We studied 51 atopic non-smoking subjects who were divided to four treatments groups: (A) montelukast 10 mg daily, (B) budesonide 400 μg twice a day (bid), (C) montelukast 10 mg daily plus budesonide 400 μg bid and (D) budesonide 800 μg bid. Bronchial responsiveness was assessed before and after 12 weeks of treatment. The bronchial responsiveness, evaluated by means of PC20 values, showed a strong significant increase in groups B, C and D, and a weak but significant rise in group A, when compared to basal data. Regarding other pulmonary parameters (FEV1, PEF) there were no significant differences among the groups after 12 weeks of therapy. A statistical significance was founded after therapy between group A and C (p<0.05), but not between the group B and D treated with only budesonide at different doses. No significant differences was observed in the side effect pattern among the various treatments.

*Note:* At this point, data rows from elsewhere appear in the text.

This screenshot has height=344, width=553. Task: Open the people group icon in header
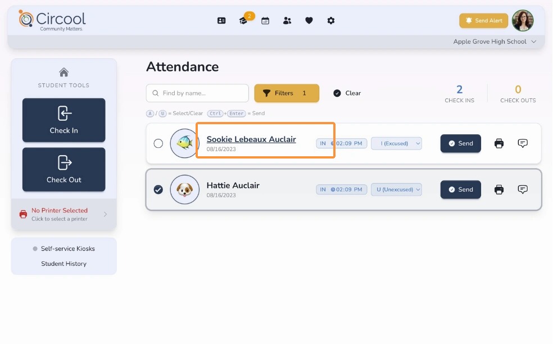tap(287, 21)
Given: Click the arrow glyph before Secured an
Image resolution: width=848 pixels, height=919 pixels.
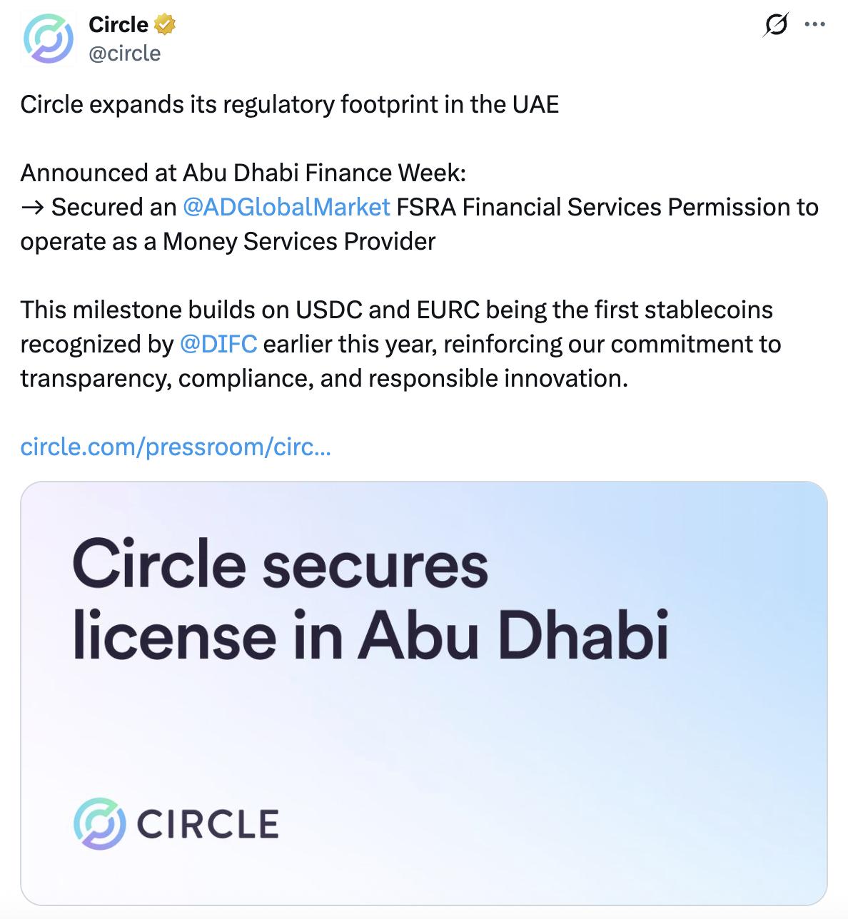Looking at the screenshot, I should click(31, 208).
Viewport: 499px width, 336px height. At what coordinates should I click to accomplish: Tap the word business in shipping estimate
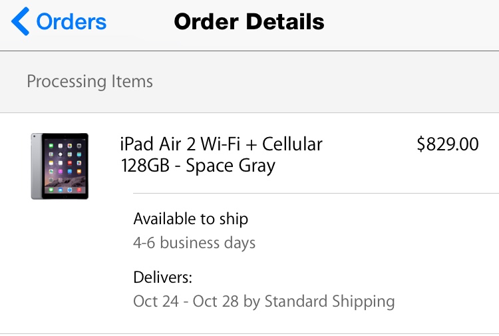click(190, 243)
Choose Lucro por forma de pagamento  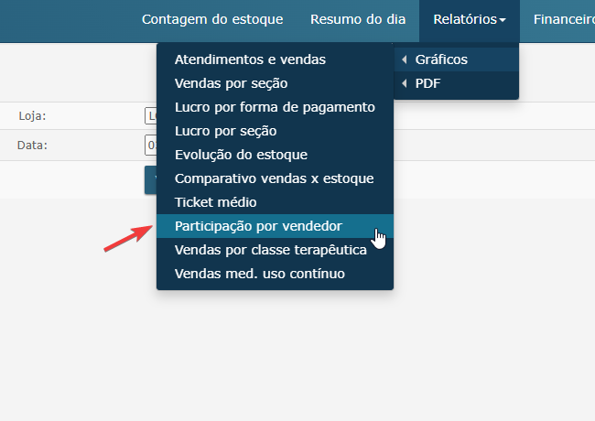(275, 107)
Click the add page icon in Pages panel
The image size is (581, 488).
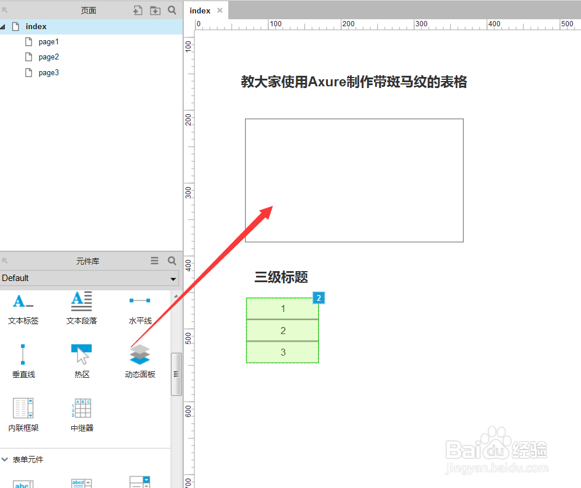click(139, 10)
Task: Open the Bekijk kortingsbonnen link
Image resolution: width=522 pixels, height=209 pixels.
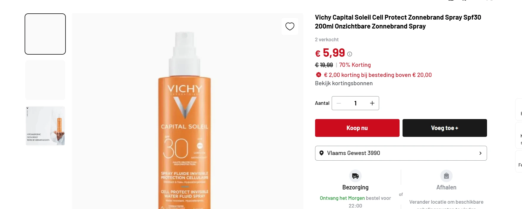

The study data demonstrated that administration of montelukast provided an important and additional effect on bronchial hyperresponsiveness. Oral administration represents a significant advantage over the majority of other anti-asthmatic drugs. Our results confirm the anti-inflammatory properties of both the inhaled corticosteroid (ICS) and montelukast and the possible role of these drugs can have on airway remodelling. While currently low dose ICS remains the reference drug as a controller in mild-moderate persistent asthma, montelukast may be viewed as a possible option, either in monotherapy or in association.

Introduction

Bronchial asthma is a chronic inflammatory disease of the airways involving many cells and mediators which determine recurrent episodes of pharmacologically reversible bronchoconstriction. The inflammatory nature of the disease is supported by a large amount of data from biochemical and cytological studies on induced sputum, bronchoalveolar lavage and bronchial biopsy [1]. Chronic inflammation constitutes an important predisposing condition for airway remodelling with secondary irreversible airflow obstruction. To avoid this evolution it is important to follow an adequate treatment aimed at interacting and modifying the inflammatory process [2], [3]. Current approach for asthma treatment involves many classes of drugs, adequate patient education for their correct use, environmental exposure control and daily monitoring of pulmonary function [4]. Unfortunately, the use of multiple therapies complicates treatment regimens, thus leading to less compliance to therapy [5]. The goals of asthma therapy are absence of asthma symptoms, no activity limitation, no episodes of asthma worsening and an acceptable tolerability profile [6]. Asthma therapy is based on daily administration of many drugs by means of specific inhaler devices. An incorrect use of the inhaler device is very frequent: 50% of patients do not use it in a satisfactory way and this percentage increases to 70% in elderly [6], [7], [8]. Non-observation of the therapeutic program is responsible for about half of drug failure. This degree of compliance reveal little faith in inhalatory treatment with consequent withdrawal of therapy [9]. In addition, many patients with persistent asthma cannot reach these treatment goals with a single controller even at high dosages. The addition of a second drug with a complementary anti-inflammatory action may provide more complete asthma control [10]. A previous report indicated that compliance with inhaled medications was inferior to that with oral medication; multiple daily administration of any therapy also contributes to poor compliance [5].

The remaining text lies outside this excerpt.